>>
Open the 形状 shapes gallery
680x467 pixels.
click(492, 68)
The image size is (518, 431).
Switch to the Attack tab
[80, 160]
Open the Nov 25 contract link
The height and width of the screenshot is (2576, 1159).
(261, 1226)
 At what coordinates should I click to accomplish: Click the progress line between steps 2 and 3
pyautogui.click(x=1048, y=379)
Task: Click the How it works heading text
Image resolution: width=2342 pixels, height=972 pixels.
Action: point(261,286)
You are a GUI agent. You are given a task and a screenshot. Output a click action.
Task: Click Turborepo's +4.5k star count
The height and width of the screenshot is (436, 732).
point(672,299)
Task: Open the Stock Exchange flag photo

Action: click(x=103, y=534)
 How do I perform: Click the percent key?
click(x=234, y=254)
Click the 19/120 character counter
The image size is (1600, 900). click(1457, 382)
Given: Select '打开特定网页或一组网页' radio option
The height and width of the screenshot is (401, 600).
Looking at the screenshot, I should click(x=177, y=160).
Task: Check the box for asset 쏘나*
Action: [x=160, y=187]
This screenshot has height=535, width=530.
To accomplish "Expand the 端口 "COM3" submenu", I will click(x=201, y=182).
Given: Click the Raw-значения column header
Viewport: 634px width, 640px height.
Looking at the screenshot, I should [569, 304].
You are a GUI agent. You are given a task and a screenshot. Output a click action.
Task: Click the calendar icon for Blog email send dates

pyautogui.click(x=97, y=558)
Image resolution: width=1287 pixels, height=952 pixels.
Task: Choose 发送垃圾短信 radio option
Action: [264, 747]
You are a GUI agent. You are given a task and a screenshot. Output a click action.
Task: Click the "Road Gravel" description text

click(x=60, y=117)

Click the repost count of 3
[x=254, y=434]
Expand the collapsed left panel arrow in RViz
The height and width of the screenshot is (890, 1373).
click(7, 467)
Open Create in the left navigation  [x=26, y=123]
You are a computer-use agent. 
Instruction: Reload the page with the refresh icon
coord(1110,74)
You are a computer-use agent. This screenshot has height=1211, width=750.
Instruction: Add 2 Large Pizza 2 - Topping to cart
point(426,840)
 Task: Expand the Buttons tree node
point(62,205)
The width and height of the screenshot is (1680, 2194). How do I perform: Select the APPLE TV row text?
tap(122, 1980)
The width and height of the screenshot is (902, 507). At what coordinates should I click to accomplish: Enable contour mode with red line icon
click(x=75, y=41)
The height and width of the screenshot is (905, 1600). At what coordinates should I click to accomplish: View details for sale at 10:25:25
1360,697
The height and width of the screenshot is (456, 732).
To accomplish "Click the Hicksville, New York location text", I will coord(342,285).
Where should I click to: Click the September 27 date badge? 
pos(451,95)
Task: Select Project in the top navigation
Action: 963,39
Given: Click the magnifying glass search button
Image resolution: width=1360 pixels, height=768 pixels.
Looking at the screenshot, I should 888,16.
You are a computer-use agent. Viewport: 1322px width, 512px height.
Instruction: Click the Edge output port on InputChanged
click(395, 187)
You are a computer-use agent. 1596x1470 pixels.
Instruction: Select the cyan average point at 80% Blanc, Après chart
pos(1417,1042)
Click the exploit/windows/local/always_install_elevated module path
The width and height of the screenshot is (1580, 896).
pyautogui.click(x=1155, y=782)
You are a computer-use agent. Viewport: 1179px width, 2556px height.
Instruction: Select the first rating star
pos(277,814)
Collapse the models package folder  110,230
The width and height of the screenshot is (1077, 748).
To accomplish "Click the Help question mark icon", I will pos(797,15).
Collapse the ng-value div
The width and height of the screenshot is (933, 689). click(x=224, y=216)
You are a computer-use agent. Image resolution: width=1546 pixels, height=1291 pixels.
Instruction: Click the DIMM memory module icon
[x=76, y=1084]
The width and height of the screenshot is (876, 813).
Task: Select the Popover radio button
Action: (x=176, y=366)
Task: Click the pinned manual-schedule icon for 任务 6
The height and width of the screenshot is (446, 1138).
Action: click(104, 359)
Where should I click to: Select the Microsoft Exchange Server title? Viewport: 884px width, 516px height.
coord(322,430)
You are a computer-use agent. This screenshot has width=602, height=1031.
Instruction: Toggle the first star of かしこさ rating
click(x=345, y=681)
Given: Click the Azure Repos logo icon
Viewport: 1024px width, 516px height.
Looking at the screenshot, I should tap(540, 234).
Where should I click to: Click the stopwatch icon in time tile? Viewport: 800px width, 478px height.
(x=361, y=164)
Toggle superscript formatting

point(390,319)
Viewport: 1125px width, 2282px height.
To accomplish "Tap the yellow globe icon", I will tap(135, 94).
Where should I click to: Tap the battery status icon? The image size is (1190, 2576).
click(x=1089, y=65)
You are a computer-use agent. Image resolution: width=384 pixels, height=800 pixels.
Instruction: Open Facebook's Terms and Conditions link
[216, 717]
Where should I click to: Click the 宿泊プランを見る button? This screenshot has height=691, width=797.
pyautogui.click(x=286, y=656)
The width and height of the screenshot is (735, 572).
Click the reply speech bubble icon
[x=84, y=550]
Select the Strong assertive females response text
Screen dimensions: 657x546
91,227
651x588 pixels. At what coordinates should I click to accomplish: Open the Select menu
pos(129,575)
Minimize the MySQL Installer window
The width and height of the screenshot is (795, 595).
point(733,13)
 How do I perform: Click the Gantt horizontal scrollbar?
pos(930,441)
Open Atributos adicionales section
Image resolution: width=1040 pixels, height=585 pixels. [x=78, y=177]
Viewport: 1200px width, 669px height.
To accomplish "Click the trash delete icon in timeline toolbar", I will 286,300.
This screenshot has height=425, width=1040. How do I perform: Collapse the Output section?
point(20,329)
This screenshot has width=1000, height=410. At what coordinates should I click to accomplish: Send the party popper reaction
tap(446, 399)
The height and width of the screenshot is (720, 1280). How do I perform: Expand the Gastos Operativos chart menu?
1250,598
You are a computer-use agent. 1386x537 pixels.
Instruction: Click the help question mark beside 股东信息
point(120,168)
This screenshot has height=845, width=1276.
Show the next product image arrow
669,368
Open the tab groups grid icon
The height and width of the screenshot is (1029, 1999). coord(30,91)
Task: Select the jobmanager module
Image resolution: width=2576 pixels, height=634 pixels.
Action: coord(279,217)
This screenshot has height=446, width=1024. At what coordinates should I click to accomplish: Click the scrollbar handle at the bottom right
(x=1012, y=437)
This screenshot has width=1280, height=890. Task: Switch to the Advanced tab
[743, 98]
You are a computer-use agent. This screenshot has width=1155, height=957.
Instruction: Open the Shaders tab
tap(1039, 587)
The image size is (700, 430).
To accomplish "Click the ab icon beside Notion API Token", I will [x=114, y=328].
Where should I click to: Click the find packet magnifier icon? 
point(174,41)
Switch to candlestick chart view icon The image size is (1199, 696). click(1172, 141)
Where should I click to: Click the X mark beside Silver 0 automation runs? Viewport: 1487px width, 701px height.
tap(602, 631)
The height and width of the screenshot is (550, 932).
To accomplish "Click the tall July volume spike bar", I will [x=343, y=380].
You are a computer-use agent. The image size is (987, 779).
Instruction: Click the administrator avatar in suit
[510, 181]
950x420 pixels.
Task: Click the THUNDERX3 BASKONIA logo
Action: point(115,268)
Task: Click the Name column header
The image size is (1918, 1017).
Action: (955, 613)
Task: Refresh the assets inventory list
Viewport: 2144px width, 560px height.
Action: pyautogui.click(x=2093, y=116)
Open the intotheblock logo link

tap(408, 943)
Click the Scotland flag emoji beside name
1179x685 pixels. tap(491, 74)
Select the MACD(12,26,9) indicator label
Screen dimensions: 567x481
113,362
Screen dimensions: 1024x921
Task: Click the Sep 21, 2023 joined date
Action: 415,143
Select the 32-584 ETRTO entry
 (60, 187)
<<
Type out the whole listing once more, exactly as written.

▶ _Result of the exercise_:
Open the 形状 shapes gallery
680x467 pixels.
click(492, 68)
The image size is (518, 431).
Switch to the Attack tab
[80, 160]
Open the Nov 25 contract link
The height and width of the screenshot is (2576, 1159).
(261, 1226)
 At what coordinates should I click to accomplish: Click the progress line between steps 2 and 3
pyautogui.click(x=1048, y=379)
Task: Click the How it works heading text
Image resolution: width=2342 pixels, height=972 pixels.
Action: point(261,286)
You are a GUI agent. You are given a task and a screenshot. Output a click action.
Task: Click Turborepo's +4.5k star count
The height and width of the screenshot is (436, 732).
point(672,299)
Task: Open the Stock Exchange flag photo

Action: click(x=103, y=534)
 How do I perform: Click the percent key?
click(x=234, y=254)
Click the 19/120 character counter
The image size is (1600, 900). click(1457, 382)
Given: Select '打开特定网页或一组网页' radio option
The height and width of the screenshot is (401, 600).
Looking at the screenshot, I should click(x=177, y=160).
Task: Check the box for asset 쏘나*
Action: [x=160, y=187]
This screenshot has height=535, width=530.
To accomplish "Expand the 端口 "COM3" submenu", I will click(x=201, y=182).
Given: Click the Raw-значения column header
Viewport: 634px width, 640px height.
Looking at the screenshot, I should [569, 304].
You are a GUI agent. You are given a task and a screenshot. Output a click action.
Task: Click the calendar icon for Blog email send dates

pyautogui.click(x=97, y=558)
Image resolution: width=1287 pixels, height=952 pixels.
Task: Choose 发送垃圾短信 radio option
Action: [264, 747]
You are a GUI agent. You are given a task and a screenshot. Output a click action.
Task: Click the "Road Gravel" description text

click(x=60, y=117)

Click the repost count of 3
[x=254, y=434]
Expand the collapsed left panel arrow in RViz
The height and width of the screenshot is (890, 1373).
click(7, 467)
Open Create in the left navigation  [x=26, y=123]
You are a computer-use agent. 
Instruction: Reload the page with the refresh icon
coord(1110,74)
You are a computer-use agent. This screenshot has height=1211, width=750.
Instruction: Add 2 Large Pizza 2 - Topping to cart
point(426,840)
 Task: Expand the Buttons tree node
point(62,205)
The width and height of the screenshot is (1680, 2194). How do I perform: Select the APPLE TV row text?
tap(122, 1980)
The width and height of the screenshot is (902, 507). At what coordinates should I click to accomplish: Enable contour mode with red line icon
click(x=75, y=41)
The height and width of the screenshot is (905, 1600). At what coordinates should I click to accomplish: View details for sale at 10:25:25
1360,697
The height and width of the screenshot is (456, 732).
To accomplish "Click the Hicksville, New York location text", I will coord(342,285).
Where should I click to: Click the September 27 date badge? 
pos(451,95)
Task: Select Project in the top navigation
Action: 963,39
Given: Click the magnifying glass search button
Image resolution: width=1360 pixels, height=768 pixels.
Looking at the screenshot, I should 888,16.
You are a computer-use agent. Viewport: 1322px width, 512px height.
Instruction: Click the Edge output port on InputChanged
click(395, 187)
You are a computer-use agent. 1596x1470 pixels.
Instruction: Select the cyan average point at 80% Blanc, Après chart
pos(1417,1042)
Click the exploit/windows/local/always_install_elevated module path
The width and height of the screenshot is (1580, 896).
pyautogui.click(x=1155, y=782)
You are a computer-use agent. Viewport: 1179px width, 2556px height.
Instruction: Select the first rating star
pos(277,814)
Collapse the models package folder  110,230
The width and height of the screenshot is (1077, 748).
To accomplish "Click the Help question mark icon", I will pos(797,15).
Collapse the ng-value div
The width and height of the screenshot is (933, 689). click(x=224, y=216)
You are a computer-use agent. Image resolution: width=1546 pixels, height=1291 pixels.
Instruction: Click the DIMM memory module icon
[x=76, y=1084]
The width and height of the screenshot is (876, 813).
Task: Select the Popover radio button
Action: (x=176, y=366)
Task: Click the pinned manual-schedule icon for 任务 6
The height and width of the screenshot is (446, 1138).
Action: click(104, 359)
Where should I click to: Select the Microsoft Exchange Server title? Viewport: 884px width, 516px height.
coord(322,430)
You are a computer-use agent. This screenshot has width=602, height=1031.
Instruction: Toggle the first star of かしこさ rating
click(x=345, y=681)
Given: Click the Azure Repos logo icon
Viewport: 1024px width, 516px height.
Looking at the screenshot, I should tap(540, 234).
Where should I click to: Click the stopwatch icon in time tile? Viewport: 800px width, 478px height.
(x=361, y=164)
Toggle superscript formatting

point(390,319)
Viewport: 1125px width, 2282px height.
To accomplish "Tap the yellow globe icon", I will tap(135, 94).
Where should I click to: Tap the battery status icon? The image size is (1190, 2576).
click(x=1089, y=65)
You are a computer-use agent. Image resolution: width=384 pixels, height=800 pixels.
Instruction: Open Facebook's Terms and Conditions link
[216, 717]
Where should I click to: Click the 宿泊プランを見る button? This screenshot has height=691, width=797.
pyautogui.click(x=286, y=656)
The width and height of the screenshot is (735, 572).
Click the reply speech bubble icon
[x=84, y=550]
Select the Strong assertive females response text
Screen dimensions: 657x546
91,227
651x588 pixels. At what coordinates should I click to accomplish: Open the Select menu
pos(129,575)
Minimize the MySQL Installer window
The width and height of the screenshot is (795, 595).
point(733,13)
 How do I perform: Click the Gantt horizontal scrollbar?
pos(930,441)
Open Atributos adicionales section
Image resolution: width=1040 pixels, height=585 pixels. [x=78, y=177]
Viewport: 1200px width, 669px height.
To accomplish "Click the trash delete icon in timeline toolbar", I will 286,300.
This screenshot has height=425, width=1040. How do I perform: Collapse the Output section?
point(20,329)
This screenshot has width=1000, height=410. At what coordinates should I click to accomplish: Send the party popper reaction
tap(446, 399)
The height and width of the screenshot is (720, 1280). How do I perform: Expand the Gastos Operativos chart menu?
1250,598
You are a computer-use agent. 1386x537 pixels.
Instruction: Click the help question mark beside 股东信息
point(120,168)
This screenshot has height=845, width=1276.
Show the next product image arrow
669,368
Open the tab groups grid icon
The height and width of the screenshot is (1029, 1999). coord(30,91)
Task: Select the jobmanager module
Image resolution: width=2576 pixels, height=634 pixels.
Action: coord(279,217)
This screenshot has height=446, width=1024. At what coordinates should I click to accomplish: Click the scrollbar handle at the bottom right
(x=1012, y=437)
This screenshot has width=1280, height=890. Task: Switch to the Advanced tab
[743, 98]
You are a computer-use agent. This screenshot has width=1155, height=957.
Instruction: Open the Shaders tab
tap(1039, 587)
The image size is (700, 430).
To accomplish "Click the ab icon beside Notion API Token", I will [x=114, y=328].
Where should I click to: Click the find packet magnifier icon? 
point(174,41)
Switch to candlestick chart view icon The image size is (1199, 696). click(1172, 141)
Where should I click to: Click the X mark beside Silver 0 automation runs? Viewport: 1487px width, 701px height.
tap(602, 631)
The height and width of the screenshot is (550, 932).
To accomplish "Click the tall July volume spike bar", I will [x=343, y=380].
You are a computer-use agent. The image size is (987, 779).
Instruction: Click the administrator avatar in suit
[510, 181]
950x420 pixels.
Task: Click the THUNDERX3 BASKONIA logo
Action: point(115,268)
Task: Click the Name column header
The image size is (1918, 1017).
Action: (955, 613)
Task: Refresh the assets inventory list
Viewport: 2144px width, 560px height.
Action: pyautogui.click(x=2093, y=116)
Open the intotheblock logo link

tap(408, 943)
Click the Scotland flag emoji beside name
1179x685 pixels. tap(491, 74)
Select the MACD(12,26,9) indicator label
Screen dimensions: 567x481
113,362
Screen dimensions: 1024x921
Task: Click the Sep 21, 2023 joined date
Action: 415,143
Select the 32-584 ETRTO entry
 (60, 187)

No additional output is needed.